> [Exercise description]: Count the lines in the entries below that contain the word "what". Reply with only the number.

> [Input data]:
--- START ---

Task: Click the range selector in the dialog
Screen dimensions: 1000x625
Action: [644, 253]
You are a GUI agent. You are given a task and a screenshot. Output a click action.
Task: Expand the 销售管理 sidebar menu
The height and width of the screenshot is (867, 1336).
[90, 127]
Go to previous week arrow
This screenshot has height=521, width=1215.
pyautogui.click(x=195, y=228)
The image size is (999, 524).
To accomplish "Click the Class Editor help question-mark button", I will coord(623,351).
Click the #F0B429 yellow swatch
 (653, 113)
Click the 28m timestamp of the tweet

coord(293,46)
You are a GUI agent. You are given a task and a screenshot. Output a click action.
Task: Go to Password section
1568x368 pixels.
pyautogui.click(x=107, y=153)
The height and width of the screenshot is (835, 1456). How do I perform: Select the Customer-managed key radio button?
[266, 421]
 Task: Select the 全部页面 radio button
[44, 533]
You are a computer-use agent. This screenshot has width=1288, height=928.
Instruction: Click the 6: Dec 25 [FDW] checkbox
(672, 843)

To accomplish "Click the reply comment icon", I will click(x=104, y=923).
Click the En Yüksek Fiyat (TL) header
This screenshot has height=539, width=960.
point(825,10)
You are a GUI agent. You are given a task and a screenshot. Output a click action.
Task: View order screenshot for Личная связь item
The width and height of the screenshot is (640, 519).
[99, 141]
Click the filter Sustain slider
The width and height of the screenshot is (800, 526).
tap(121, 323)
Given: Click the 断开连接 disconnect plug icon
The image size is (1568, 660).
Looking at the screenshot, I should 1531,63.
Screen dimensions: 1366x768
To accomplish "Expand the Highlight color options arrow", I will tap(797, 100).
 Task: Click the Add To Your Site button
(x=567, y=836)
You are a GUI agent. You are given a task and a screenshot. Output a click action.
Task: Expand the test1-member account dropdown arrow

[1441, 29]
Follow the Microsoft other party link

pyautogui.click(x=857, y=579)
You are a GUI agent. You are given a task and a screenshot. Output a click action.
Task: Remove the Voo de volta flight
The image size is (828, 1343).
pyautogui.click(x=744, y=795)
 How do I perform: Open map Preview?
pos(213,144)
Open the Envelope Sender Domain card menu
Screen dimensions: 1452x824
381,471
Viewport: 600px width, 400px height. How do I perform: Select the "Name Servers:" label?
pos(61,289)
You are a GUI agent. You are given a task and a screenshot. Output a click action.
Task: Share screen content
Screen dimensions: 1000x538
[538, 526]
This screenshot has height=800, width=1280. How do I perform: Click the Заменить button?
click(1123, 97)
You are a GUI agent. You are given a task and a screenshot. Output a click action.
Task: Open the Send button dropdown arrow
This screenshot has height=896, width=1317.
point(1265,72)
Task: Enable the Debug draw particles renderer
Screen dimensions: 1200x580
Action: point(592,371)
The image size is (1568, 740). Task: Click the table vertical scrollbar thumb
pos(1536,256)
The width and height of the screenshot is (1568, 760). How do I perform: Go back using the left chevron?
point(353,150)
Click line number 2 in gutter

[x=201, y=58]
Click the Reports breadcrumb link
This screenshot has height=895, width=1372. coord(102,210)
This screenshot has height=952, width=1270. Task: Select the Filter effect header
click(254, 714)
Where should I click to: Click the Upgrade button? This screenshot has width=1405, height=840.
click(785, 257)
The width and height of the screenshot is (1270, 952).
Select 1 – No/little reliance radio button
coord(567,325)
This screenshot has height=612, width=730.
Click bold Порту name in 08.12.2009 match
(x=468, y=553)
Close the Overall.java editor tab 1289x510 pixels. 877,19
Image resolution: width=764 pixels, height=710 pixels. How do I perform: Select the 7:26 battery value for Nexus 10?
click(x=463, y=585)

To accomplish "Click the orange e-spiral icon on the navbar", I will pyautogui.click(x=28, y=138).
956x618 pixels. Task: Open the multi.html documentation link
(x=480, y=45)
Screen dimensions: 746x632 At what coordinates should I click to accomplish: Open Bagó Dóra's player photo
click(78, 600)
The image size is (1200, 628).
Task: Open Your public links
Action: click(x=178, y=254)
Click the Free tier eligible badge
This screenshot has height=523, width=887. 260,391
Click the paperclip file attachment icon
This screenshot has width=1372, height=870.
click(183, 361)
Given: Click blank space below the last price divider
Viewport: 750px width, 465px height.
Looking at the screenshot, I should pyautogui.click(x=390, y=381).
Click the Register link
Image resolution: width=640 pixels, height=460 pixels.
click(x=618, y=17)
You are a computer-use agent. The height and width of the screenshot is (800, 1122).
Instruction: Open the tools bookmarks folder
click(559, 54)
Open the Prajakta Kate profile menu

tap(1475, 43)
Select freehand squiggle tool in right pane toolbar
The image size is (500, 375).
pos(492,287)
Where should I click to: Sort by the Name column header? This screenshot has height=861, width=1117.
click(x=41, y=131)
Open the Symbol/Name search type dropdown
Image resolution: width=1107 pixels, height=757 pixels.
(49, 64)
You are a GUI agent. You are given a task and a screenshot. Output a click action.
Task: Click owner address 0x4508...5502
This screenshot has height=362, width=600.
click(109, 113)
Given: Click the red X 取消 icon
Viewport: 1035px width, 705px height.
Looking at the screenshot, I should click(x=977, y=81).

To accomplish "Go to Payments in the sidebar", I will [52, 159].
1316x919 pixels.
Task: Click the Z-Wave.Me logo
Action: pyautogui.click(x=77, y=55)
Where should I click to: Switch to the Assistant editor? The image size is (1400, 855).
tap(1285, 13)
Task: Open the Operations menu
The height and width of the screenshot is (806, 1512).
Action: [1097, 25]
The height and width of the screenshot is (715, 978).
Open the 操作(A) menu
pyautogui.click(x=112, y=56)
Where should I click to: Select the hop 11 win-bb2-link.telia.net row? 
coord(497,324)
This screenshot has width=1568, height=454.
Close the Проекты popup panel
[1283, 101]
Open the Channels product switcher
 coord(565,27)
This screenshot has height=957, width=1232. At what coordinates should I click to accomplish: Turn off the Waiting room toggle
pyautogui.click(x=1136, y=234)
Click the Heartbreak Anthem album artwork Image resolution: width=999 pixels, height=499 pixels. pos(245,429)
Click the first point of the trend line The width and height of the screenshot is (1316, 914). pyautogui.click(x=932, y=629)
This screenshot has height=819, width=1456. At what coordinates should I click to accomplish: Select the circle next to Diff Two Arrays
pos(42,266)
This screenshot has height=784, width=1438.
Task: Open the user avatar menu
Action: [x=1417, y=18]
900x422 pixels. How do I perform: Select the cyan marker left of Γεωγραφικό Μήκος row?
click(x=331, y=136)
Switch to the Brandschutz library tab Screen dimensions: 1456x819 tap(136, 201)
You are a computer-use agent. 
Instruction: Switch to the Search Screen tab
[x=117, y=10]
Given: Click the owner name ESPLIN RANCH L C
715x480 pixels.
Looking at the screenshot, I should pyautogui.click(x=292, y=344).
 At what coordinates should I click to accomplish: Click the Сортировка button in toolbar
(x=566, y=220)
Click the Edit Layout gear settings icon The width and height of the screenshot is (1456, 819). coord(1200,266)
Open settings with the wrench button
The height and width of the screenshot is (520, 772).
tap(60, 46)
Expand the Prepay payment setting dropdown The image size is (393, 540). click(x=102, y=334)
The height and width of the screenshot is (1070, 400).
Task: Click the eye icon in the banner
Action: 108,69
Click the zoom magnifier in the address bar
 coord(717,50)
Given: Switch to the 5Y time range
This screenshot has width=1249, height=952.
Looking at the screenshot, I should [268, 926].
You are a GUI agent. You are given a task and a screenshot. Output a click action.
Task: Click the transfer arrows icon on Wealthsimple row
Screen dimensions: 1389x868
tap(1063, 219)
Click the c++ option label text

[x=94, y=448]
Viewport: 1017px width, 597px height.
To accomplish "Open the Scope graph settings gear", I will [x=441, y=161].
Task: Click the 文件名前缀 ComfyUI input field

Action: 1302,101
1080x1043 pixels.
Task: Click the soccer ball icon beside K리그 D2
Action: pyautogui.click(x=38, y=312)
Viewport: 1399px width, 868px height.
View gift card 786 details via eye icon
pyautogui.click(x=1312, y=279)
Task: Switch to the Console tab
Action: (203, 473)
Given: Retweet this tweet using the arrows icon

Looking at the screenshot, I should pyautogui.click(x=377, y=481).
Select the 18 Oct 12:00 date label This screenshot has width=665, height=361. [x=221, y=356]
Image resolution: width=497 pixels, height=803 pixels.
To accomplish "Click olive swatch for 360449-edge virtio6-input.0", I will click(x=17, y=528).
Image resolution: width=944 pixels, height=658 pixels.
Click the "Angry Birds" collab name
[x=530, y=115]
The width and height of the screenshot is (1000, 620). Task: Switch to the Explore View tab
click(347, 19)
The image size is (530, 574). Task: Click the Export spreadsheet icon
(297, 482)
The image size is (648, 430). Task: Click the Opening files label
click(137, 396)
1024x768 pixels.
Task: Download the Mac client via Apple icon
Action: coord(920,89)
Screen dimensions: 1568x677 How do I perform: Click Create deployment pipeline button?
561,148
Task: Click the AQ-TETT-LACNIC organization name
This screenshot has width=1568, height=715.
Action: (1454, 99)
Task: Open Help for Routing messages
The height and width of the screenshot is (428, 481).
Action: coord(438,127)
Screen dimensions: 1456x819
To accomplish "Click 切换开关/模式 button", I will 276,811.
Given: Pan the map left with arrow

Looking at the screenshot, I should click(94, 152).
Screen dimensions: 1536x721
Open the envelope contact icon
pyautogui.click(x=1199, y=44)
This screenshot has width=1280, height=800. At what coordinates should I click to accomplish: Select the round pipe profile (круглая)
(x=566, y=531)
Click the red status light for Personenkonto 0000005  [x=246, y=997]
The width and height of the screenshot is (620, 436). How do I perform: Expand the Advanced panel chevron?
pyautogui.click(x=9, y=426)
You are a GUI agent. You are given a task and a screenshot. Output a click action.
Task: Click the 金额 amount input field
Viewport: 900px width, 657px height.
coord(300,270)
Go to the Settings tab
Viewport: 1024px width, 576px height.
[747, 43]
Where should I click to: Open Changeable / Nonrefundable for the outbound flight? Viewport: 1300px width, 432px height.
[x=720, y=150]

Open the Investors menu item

--- END ---

> [Complete output]: 5